The ant/bee moral code is simple and not learned. In the case of dogs it is a bit more abstract -- loyalty to the group and all that -- and partly learned and partly innate. With humans it is even more abstract and more is learned and less is innate, but the basics are in there. Loyalty to the group is important. The question is, what is the group? Everyone has a different concept of the group, so that complicates things. Unlike ants, two groups may develop moral codes that are quite different. But I think that the basic moral principles are more or less the same for the great majority of people.

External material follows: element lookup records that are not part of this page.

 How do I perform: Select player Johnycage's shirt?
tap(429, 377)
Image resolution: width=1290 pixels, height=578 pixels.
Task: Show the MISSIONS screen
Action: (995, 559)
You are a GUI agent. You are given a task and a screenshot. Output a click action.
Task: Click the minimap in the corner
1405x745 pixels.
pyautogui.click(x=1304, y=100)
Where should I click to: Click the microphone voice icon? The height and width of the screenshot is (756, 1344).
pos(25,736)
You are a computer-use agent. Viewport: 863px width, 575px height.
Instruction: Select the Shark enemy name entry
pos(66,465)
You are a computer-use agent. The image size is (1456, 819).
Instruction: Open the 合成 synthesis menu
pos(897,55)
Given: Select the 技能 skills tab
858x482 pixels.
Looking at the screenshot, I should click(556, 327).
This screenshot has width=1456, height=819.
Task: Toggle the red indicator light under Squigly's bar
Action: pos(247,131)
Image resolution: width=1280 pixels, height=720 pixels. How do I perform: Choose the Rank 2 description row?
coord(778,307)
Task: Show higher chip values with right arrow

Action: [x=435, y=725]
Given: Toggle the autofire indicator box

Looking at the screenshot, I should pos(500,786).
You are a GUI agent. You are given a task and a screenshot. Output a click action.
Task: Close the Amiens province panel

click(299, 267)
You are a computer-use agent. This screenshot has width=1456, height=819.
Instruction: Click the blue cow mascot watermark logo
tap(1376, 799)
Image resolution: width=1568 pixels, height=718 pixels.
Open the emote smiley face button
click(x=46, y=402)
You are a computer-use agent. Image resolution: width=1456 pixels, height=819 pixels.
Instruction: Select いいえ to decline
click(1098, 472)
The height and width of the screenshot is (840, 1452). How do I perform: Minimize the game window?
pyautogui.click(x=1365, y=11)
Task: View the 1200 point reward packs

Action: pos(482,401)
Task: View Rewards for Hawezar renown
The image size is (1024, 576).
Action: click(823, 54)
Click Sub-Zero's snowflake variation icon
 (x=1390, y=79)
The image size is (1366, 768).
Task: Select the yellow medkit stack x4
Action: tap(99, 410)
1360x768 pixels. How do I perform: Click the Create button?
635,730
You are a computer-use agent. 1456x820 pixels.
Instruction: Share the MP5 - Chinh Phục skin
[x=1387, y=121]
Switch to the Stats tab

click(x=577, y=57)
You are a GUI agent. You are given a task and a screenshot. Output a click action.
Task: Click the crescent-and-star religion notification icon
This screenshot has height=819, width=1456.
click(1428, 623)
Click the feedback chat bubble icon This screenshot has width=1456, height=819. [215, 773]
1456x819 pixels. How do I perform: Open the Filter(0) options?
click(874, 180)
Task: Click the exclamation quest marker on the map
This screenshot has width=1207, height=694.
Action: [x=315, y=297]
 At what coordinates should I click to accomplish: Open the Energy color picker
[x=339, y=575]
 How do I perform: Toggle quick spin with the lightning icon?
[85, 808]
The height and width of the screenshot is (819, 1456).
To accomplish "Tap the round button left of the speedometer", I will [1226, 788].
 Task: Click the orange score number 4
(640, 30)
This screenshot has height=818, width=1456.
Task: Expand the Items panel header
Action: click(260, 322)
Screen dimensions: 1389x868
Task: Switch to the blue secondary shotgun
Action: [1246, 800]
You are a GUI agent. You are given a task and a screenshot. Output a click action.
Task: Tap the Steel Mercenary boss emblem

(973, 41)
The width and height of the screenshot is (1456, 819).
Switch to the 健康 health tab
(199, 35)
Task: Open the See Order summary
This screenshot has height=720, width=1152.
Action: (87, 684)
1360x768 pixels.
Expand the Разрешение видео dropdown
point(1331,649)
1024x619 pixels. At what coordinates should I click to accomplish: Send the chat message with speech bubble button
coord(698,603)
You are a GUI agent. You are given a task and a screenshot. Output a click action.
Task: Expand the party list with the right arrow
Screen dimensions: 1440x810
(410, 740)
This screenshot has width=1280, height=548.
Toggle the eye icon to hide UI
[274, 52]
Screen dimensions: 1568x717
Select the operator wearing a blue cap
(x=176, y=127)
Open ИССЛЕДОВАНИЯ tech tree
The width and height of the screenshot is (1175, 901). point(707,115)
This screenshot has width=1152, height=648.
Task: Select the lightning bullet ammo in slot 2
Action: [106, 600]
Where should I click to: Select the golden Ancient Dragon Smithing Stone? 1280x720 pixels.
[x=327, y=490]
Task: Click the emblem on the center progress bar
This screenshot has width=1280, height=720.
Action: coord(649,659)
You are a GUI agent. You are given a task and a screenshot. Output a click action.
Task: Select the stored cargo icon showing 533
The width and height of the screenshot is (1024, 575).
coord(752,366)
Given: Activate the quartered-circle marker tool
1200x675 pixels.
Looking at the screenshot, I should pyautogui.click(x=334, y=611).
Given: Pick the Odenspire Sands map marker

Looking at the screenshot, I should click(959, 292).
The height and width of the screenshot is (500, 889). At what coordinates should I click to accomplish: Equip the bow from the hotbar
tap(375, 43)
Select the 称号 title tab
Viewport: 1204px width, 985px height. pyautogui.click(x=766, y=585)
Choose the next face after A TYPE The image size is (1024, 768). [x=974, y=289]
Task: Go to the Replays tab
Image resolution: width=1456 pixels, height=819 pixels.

When I was at Harvard the ideas of BF Skinner dominated the psychology department. Basically it was that everything was learned. I thought that was a crock. Later the idea fell from favor, largely due to the work in linguistics of Noam Chomsky, who convinced most that the basics of language are innate.

I don't really know, but think Chomsky won like this. Marvin Minsky and the artificial intelligence people wanted to do automated understanding of language. They went to the then-orthodox Skiinner faction and were told that there were no innate rules and everything was learned by trial and error. Minsky tried that and it didn't work. He then went to Chomsky, who was also at MIT, and they figured out what the innate laws of language were. That worked.
Apr21-13, 08:59 PM   #5
 
Quote by gravenewworld View Post
Thought this was an interesting piece on 60 minutes last night:

https://www.youtube.com/watch?v=FRvVFW85IcU
I didn't watch the whole thing but noticed something fishy. When they offered the babies a choice of the good guy or bad guy they only held them both equidistant from the baby in the case of the first baby shown. With the babies after that the good guy was always held closer to the baby than the bad guy, making the good guy an easier reach, a fact they obscured with a tricky camera angle.